Please use this identifier to cite or link to this item: https://biore.bio.bg.ac.rs/handle/123456789/5769
Title: Expression of the Bcl-2 family of proteins in peripheral blood B-lymphocytes in patients with chronic lymphocytic leukemia
Authors: Brajušković, Goran 
Vukosavić Orolički, Slobodanka
Dimitrijević, Jovan
Cerović, Snežana
Knežević Ušaj, Slavica
Marjanović, Slobodan
Romac, Stanka
Škaro Milić, Anđelija
Issue Date: 2004
Rank: M52
Journal: Vojnosanitetski pregled
Abstract: 
Chronic lymphocytic leukemia (CLL) is a neoplastic disease characterized by the accumulation of morphologically mature monoclonal CD 5+ B cells in the early phase (G0/G1) of the cell cycle.
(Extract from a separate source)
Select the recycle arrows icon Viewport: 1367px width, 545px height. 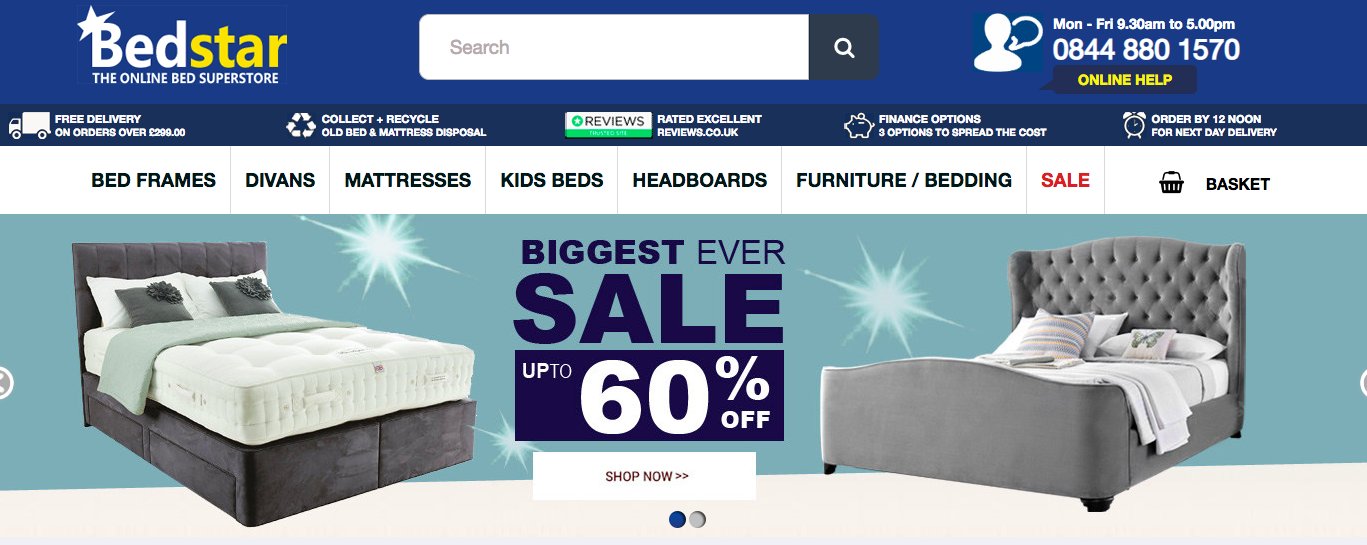click(301, 126)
It is considered that the accumulation of neoplastically transformed lymphocytes B (CLL cells) is primarily the consequence of the disturbance, i.e., blockade of these cells' apoptosis process. Apoptosis is the specific process of programmed cell death regulated by numerous extracellular and intracellular mechanisms. The Bcl-2 proteins are well-known modulators of this process. Some of these proteins (such as Bcl-2, and Bcl-XI) are anti-apoptotic, while others (such as Bad or Bax) are pro-apoptotic. Our study included the analysis of 20 peripheral blood specimens from 20 patients with CLL, and 20 peripheral blood specimens of healthy persons who represented the control group. Using Western blotting analysis, we quantitatively examined the protein expression of Bcl-2 family (Bcl-2, Bax, Bad, and Bcl-XI). The level of Bcl-2 (p = 3.68 x 10(-10)), Bax (p = 0.019), and Bad (p = 0.073) proteins expression was significantly increased in all the analyzed peripheral blood samples of patients, while the level of Bcl-XI protein (p = 0.75) did not significantly differ in peripheral blood samples of patients, compared to the controls. The results of this study showed that the increased level of expression of Bcl-2, Bax, and Bad protein represented the most striking feature of CLL cells. Moreover, the variations in the expression of only one protein of the Bcl-2 family could not represent the prognostic parameter in the treatment of this disease.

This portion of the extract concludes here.